There are three dimensions of sustainability: economic, social, and environmental in SSE and in CSR and triple bottom line. In SSE, the objective of economic sustainability cannot be separated from those of social and environmental sustainability. The objective of the SSE is to promote people and the economy is an instrument to improve the quality of their lives. It is not the people who are tools for an economy that has as its priority the profit of a few. Corporate Social Responsibility (CSR) includes initiatives of companies that - while pursuing profit-making - decide to explicitly present a series of internal and external instances, providing economic, social and environmental benefits for all stakeholders; triple bottom line (TBL) is an accounting framework with three parts: social, environmental (or ecological) and financial. Many organizations have adopted the TBL framework to evaluate their performance in a broader perspective to create greater business value. 3P: in SSE we are flipping the priorities of the TPL from profit-planet-people to people-planet-benefit.


Value-Based Banks (social banks)

Banks and banking cooperatives with a shared mission to use finance to deliver sustainable economic, social and environmental development.

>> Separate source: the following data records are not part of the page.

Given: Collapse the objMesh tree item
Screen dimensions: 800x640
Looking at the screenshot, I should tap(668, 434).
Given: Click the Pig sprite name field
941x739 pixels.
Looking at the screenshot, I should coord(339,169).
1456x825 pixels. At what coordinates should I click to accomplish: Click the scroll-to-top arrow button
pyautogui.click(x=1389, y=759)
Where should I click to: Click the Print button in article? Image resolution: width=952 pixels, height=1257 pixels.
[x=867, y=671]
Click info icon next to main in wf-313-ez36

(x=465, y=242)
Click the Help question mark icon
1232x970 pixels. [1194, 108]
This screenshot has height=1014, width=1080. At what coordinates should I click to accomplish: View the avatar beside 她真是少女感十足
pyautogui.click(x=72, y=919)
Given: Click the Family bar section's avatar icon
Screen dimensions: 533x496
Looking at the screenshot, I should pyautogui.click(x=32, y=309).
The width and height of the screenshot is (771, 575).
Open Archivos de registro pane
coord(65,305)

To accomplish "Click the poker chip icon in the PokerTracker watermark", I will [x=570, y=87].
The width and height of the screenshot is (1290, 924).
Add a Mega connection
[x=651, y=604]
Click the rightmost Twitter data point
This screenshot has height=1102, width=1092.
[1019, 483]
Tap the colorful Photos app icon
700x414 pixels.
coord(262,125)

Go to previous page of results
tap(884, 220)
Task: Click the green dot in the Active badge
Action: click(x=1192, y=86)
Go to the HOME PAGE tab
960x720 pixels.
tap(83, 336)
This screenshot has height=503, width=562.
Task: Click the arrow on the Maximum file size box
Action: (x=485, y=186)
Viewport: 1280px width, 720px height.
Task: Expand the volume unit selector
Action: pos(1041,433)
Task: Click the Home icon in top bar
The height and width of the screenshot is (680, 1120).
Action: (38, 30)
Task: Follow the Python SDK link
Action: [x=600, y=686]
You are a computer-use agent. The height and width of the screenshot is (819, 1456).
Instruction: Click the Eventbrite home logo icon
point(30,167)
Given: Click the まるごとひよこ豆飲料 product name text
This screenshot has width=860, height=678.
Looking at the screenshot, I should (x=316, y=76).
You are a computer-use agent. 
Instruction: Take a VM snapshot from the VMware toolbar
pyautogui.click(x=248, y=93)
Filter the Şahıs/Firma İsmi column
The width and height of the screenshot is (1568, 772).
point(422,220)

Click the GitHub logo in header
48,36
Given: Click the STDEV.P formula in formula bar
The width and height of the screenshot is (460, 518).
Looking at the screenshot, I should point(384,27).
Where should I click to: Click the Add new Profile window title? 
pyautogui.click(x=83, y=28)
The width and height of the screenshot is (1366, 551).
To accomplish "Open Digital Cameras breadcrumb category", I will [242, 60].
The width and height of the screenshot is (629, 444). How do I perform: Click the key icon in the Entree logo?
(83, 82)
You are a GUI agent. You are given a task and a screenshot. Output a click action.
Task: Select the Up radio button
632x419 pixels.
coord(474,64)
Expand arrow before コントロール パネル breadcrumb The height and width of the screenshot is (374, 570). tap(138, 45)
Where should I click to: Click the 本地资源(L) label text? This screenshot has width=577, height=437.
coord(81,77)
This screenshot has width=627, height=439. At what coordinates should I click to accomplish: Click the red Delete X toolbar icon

Values in SSE are referring to an ethical horizon in beliefs and behaviours developed and discussed by stakeholders, in each organisation. The definition of those values are usually informed and referenced to a set of national and international texts and conventions expressing Human rights, social justice and peace principles, as well as shared human progress perspective: the Universal Declaration of Human Rights (1948), the International Covenant on Economic, Social and Cultural Rights (1966), International Labour Organisation Founding Declaration (known as the Declaration of Philadelphia concerning the aims and purposes of the ILO, 1944), etc.. Those values are interpreted and transposed in practices through organisational principles and statutory statements, rules and regulations, for instance: participative decision making, dignity and equality guarantees (social protection, the right to choose one’s occupation and built a chosen career, to evolve in it, to have actual access to long life professional training, etc.); empowerment processes (“popular education”, professional training, genders equality guarantees, etc.). As a matter of example, at a network level, RIPESS Europe members gathered in its charter values such as: Humanism, Democracy, Solidarity, Inclusiveness, Subsidiarity, Diversity, Creativity, Sustainable development, Equality, Equity and justice for all, respecting the integration of countries and people, A plural and solidarity-based economy. (Source: CHARTER OF RIPESS, approved by the Board of Directors of RIPESS in Montevideo, October 20, 2008.).


Worker Self-Management

"Worker self-management (WSM) is the idea that those who produce should control their workplaces. It is based upon the premise that hierarchical forms of MANAGEMENT and organization are unnecessary, undesirable, and can be replaced by DEMOCRATIC forms of decision making.” Extract from The Dictionary of Alternatives, Utopianism and Organization, Martin Parker, Valérie Fournier, and Patrick Reedy, Zed Books, USA, 2007.